Why does the Klein-Gordon propagator have a negative i in the exponential?

[guillefix]

Hello, I'm looking at the following computation from the Peskin and Schroeder's book:

See file attached

In the second page, the second term that's being integrated, I don't understand why it has a negative i in the exponential, that'll keep the energy term the same, but will swap the sign of the spatial terms, wouldn't it?

Thank you beforehand

 

[Lapidus]

Below equation 2.53, they say when x-y is spacelike, a Lorentz transformation can take (x-y) to -(x-y).

 

[vanhees71]

First of all, it's important to keep in mind that $x^0>y^0$ is assumed, because otherwise the equation would be wrong, because (2.54) with the contour given is the retarded propagator, i.e.,
$$\mathrm{i} G_{\text{ret}}(x,y)=\Theta(x^0-y^0) \langle 0 |[\phi(x),\phi(y)]|0 \rangle.$$

Further, the minus sign in the second term of (2.54) is correct, and the handwritten "correction" wrong. You get this from closing the contour in the lower complex $p^0$ half-plane. You must close the contour there in order to make this additional part go away when carrying it to infinity, and that's why you get the commutator with this contour only if $x^0>y^0$. You come back to the original expression you started with by substituting $\vec{p}'=-\vec{p}$ in this second term.

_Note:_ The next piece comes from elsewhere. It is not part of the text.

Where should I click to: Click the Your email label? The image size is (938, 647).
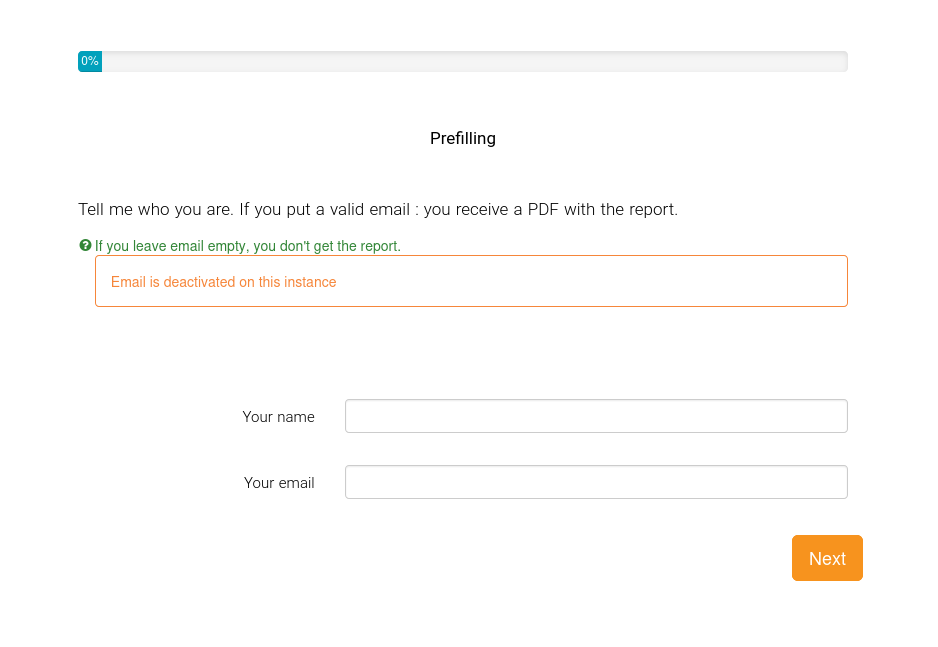(279, 483)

For space-like separations you get 0 as it must be, because for space-like separations of $x$ and $y$ you can find a frame of reference, where $x^0=y^0$ and there according to the canonical equal-time commutation relations the fields commute. Since the commutator function is a scalar function, it vanishes thus for all space-like separated arguments. This should be so because of the demand of microcausality for local observables.